For asset management to be successful, a road organization must have in place a corporate structure that facilitates the implementation and delivery of asset management by appropriately empowered and competent staff (UKRLG and HMEP 2013). This organizational structure must be fully supported by the leadership.
The assessment of current asset management practices may reveal the need for an important corporate change to attain the potential of asset management. Depending on the differences between actual and recommended practice, the implementation of a comprehensive change strategy may be required, which should be driven by the organization trying to reach the right level of maturity.
The change strategy has to identify what needs to be done and how the organization’s executives will involve and motivate staff in achieving the benefits pursued. Typical processes of this corporate change include integrating asset management into business processes and organizational culture, establishing asset management roles, and setting performance management standards (FHWA Transportation Asset Management Expert Task Group 2013). These standards, in particular, may be supported by agency agreements with the government.

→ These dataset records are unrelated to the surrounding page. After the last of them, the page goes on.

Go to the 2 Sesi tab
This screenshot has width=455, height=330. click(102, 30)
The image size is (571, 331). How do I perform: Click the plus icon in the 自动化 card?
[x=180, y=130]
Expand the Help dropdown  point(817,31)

Many road organizations around the world still function based on a silo-like organizational structure, in which the areas responsible for managing the various asset types (pavements, bridges, slopes, and so on) operate almost in isolation, without an integrated vision to achieve the corporate objectives. Asset management aims at aligning and linking processes so that all business units within an agency operate in a coordinated fashion rather than independently (FHWA 2012), based on a unified view of asset management policy and strategy taken at the leadership level (UKRLG and HMEP 2013).
Frequently, adopting the right structure for asset management will present greater challenges than putting to work new technical or analytical procedures (FHWA 2012). This might be particularly the case with developing countries, where the resources and staff necessary for the institutional change may not be available, thus inhibiting the implementation of asset management. In such circumstances, greater effort is usually required from the supporters of change to make the case for asset management.